=== Try it ===
Extend the court case summaries below from the point where they stop.

=== Text ===
State v. Alan M. Johnson, 2018AP2318-CR, review of published opinion granted 9/16/20; case activity (including briefs)
Issues for review (from the State’s Petition)
1. Was Johnson entitled to a jury instruction for perfect self-defense based on his testimony concerning his motivation for trespassing with a loaded firearm in KM’s house, despite the fact that KM was unarmed, shot five times, and Johnson could not recall anything about the shooting other than that KM “lunged” at him?
2. Was Johnson entitled to submission of the lesser-included offense of second-degree reckless homicide under the above circumstances?
3. Did the circuit court erroneously exercise its discretion in excluding evidence of alleged child pornography Johnson found on KM’s computer before he killed KM?
State v. Peter J. King, 2019AP1642-CR, District 4, 9/17/20 (recommended for publication); case activity (including briefs)
Packingham v. North Carolina, 137 S Ct. 1730 (2017) struck down a law making it a felony for a registered sex offender to use any social networking site that permits minors to become members or to create personal web page. The statute was so broad that it violated the 1st Amendment. See our post here. In this case, the court of appeals holds that Packingham’s reasoning does not apply to court-ordered conditions of extended supervision that sharply restrict a defendant’s access to the internet. Read more
State v. Heather Jan VanBeek, 2019AP447, certification granted 9/16/20; District 2; case activity (including briefs)

=== Given records ===

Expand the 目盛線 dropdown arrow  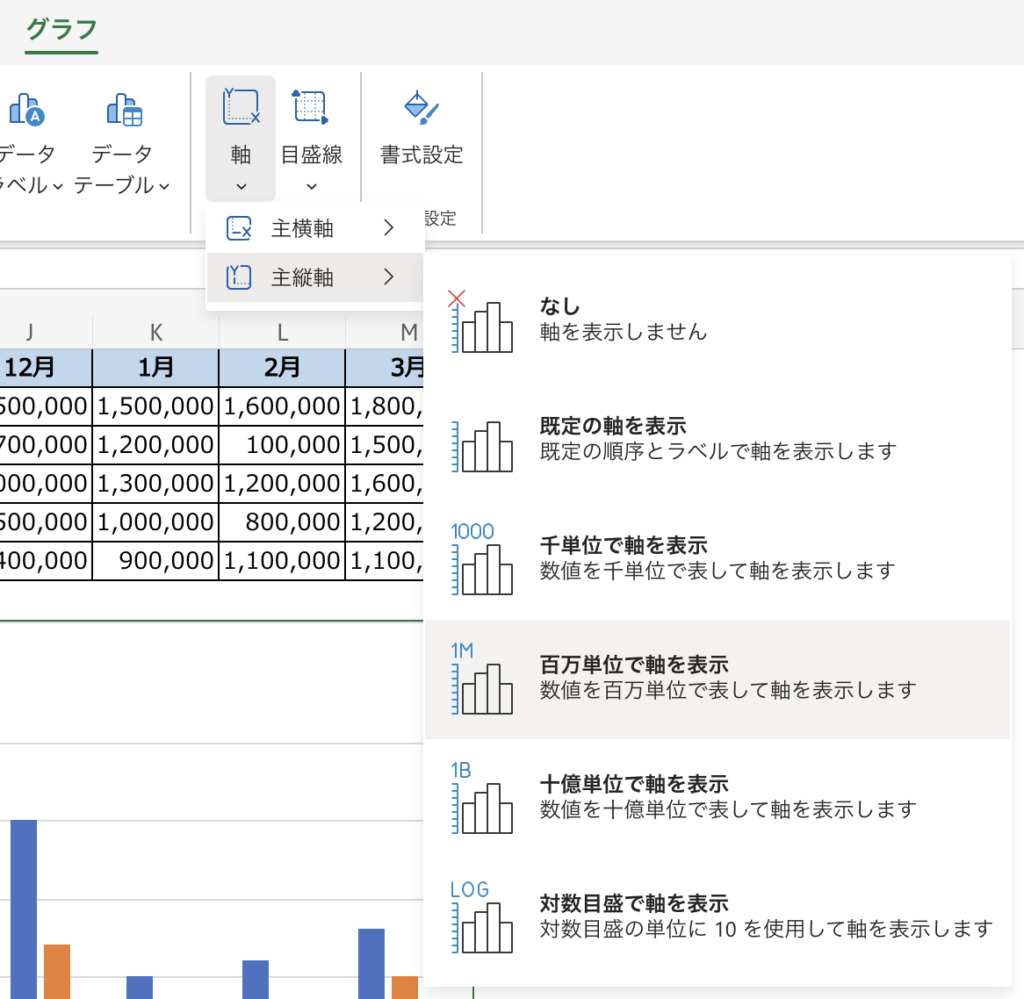[310, 186]
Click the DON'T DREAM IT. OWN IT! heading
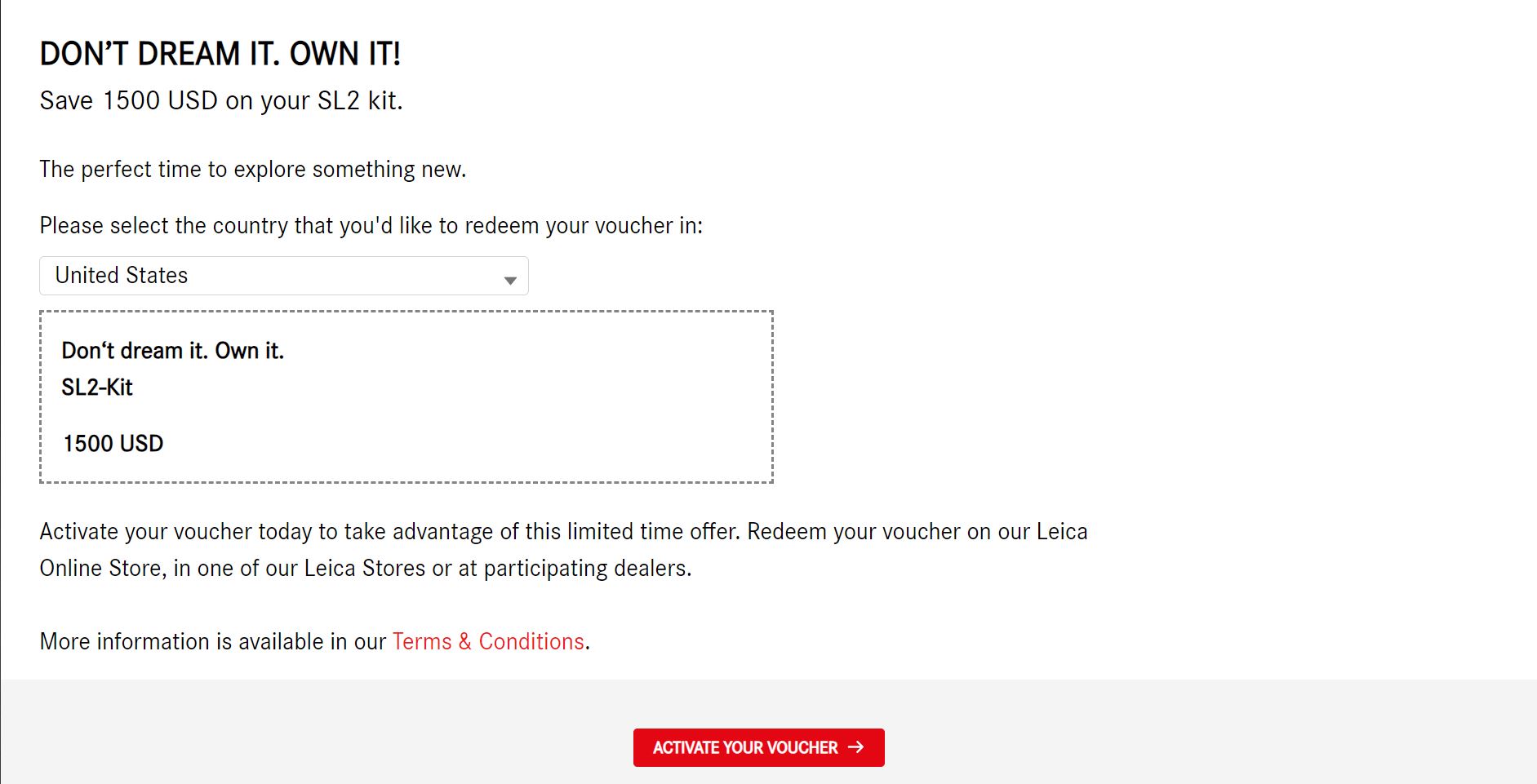The image size is (1537, 784). coord(220,54)
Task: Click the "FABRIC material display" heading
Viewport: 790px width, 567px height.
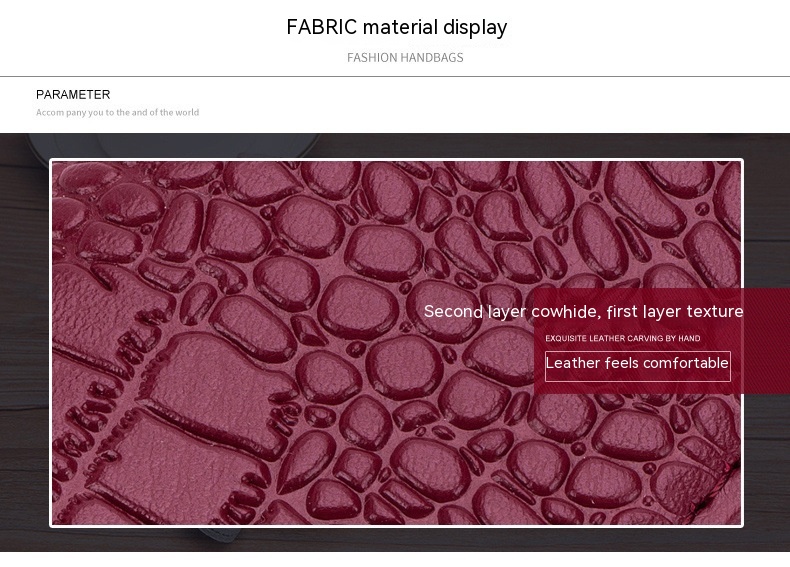Action: coord(396,28)
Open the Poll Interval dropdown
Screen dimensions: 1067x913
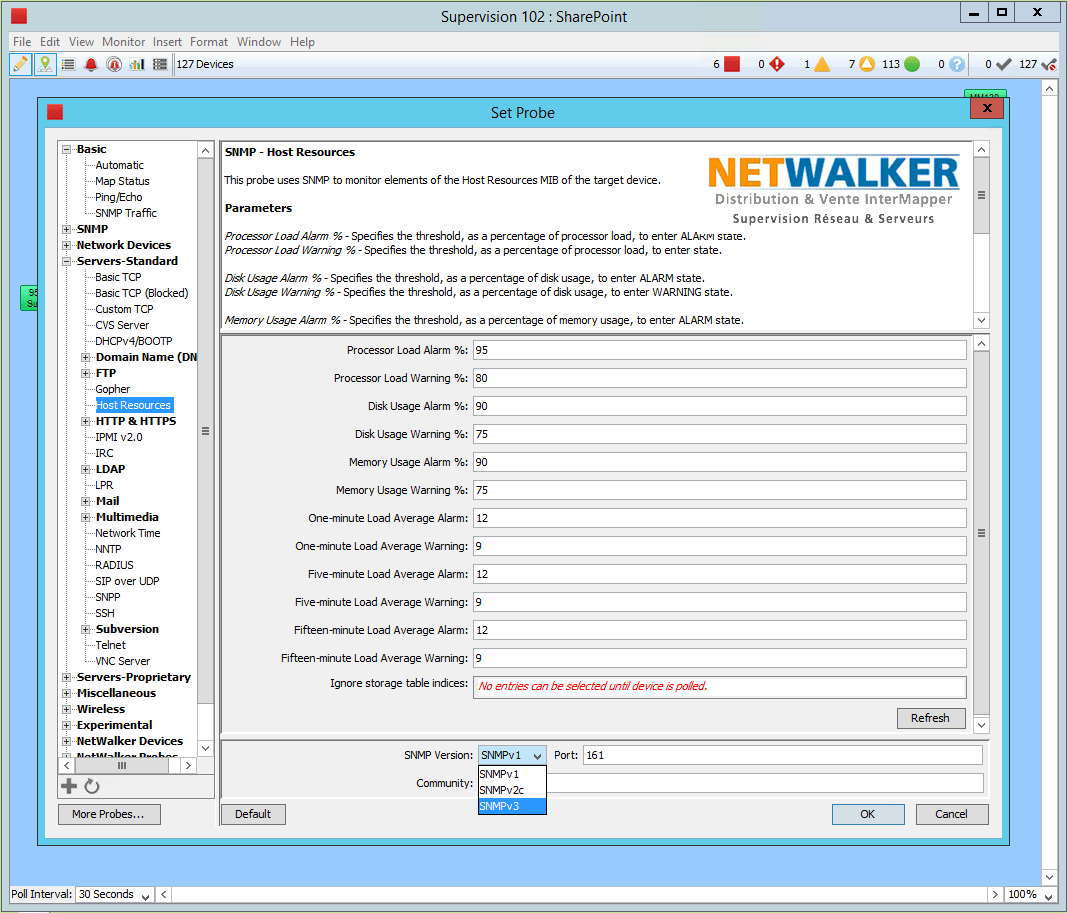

=== Task output ===
We wrote about this case less than a month ago, when the court of appeals issued its certification to the supreme court. Now the certification is granted, so SCOW will have a chance to deal with the inconvenient fact that our state’s cases permit police to seize people without reasonable suspicion in order to verify their identities. Read more
State v. Mitchell L. Christen, review of a one-judge court of appeals decision granted 9/16/17, case activity (including brief)
Wisconsin Statute § 941.20(1)(3) provides whomever goes armed with a firearm while under the influence of an intoxicant is guilty of a Class A misdemeanor. The consumption of alcohol may lead an individual to become under the influence of an intoxicant, but the consumption of alcohol is not prohibited. The question presented is: Does the consumption of a legal intoxicant void the Second Amendment’s guarantee of the right to carry a firearm for the purpose of self-defense?
State v. James Timothy Genous, 2019AP435, review of a per curiam court of appeals decision granted 9/16/20; case activity (including briefs)
Do the following facts contribute to reasonable suspicion of illegal drug activity: a brief encounter in a car between two or more people, an officer’s belief that one or more of those people is a known drug user, the time of day or night, and the car’s headlights turning off right before the encounter and turning back on right afterward?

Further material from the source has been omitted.